Researchers have developed a new statistical model to estimate the absolute risk of breast cancer to help improve public health strategies and prevention.
In the study, published May 26 in JAMA Oncology, Nilanjan Chatterjee, PhD, of Johns Hopkins University and coauthors used study data to develop a more empirical model to predict absolute risk of invasive breast cancer. The model examined risk using included 92 susceptibility single nucleotide polymorphisms and a variety of epidemiologic factors, such as family history, anthropometric factors, menstrual/reproductive factors and lifestyle factors.
The model suggests a 30-year-old white woman in the U.S. has an 11.3 percent risk, on average, of developing invasive breast cancer by the age of 80. When the model included all risk factors, the range of average absolute risk was 4.4 percent to 23.5 percent for women, according to the results.
Overall, the authors estimate that as many as 28.9 percent of all breast cancers could be prevented if all white women in the U.S. population were at the lowest risk from these modifiable risk factors.

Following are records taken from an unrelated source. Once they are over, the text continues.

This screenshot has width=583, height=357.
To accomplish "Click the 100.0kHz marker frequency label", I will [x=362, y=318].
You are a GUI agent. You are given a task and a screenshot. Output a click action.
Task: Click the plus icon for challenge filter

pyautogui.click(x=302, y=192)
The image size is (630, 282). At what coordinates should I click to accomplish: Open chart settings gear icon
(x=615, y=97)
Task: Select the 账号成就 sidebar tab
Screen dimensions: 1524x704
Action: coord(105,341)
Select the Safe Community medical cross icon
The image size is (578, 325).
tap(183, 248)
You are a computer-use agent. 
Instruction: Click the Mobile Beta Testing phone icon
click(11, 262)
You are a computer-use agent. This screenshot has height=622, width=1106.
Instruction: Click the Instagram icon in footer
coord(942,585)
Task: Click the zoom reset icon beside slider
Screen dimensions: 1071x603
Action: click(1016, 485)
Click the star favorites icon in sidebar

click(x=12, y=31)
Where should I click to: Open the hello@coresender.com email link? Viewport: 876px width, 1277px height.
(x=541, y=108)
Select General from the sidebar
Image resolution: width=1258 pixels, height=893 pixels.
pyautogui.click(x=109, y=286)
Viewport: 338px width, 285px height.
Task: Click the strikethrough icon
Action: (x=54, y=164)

“Our results illustrate the potential value of risk stratification to improve breast cancer prevention, particularly to aid decisions on risk factor modification at the individual level. The effect of such models for improving the cost-benefit ratio of population-based prevention programs will depend on the implementation cost of risk assessment,” the authors conclude.
The study noted those women with low body mass index (BMI) and who did not drink, smoke or use menopausal hormone therapy had reduced absolute risk of breast cancer.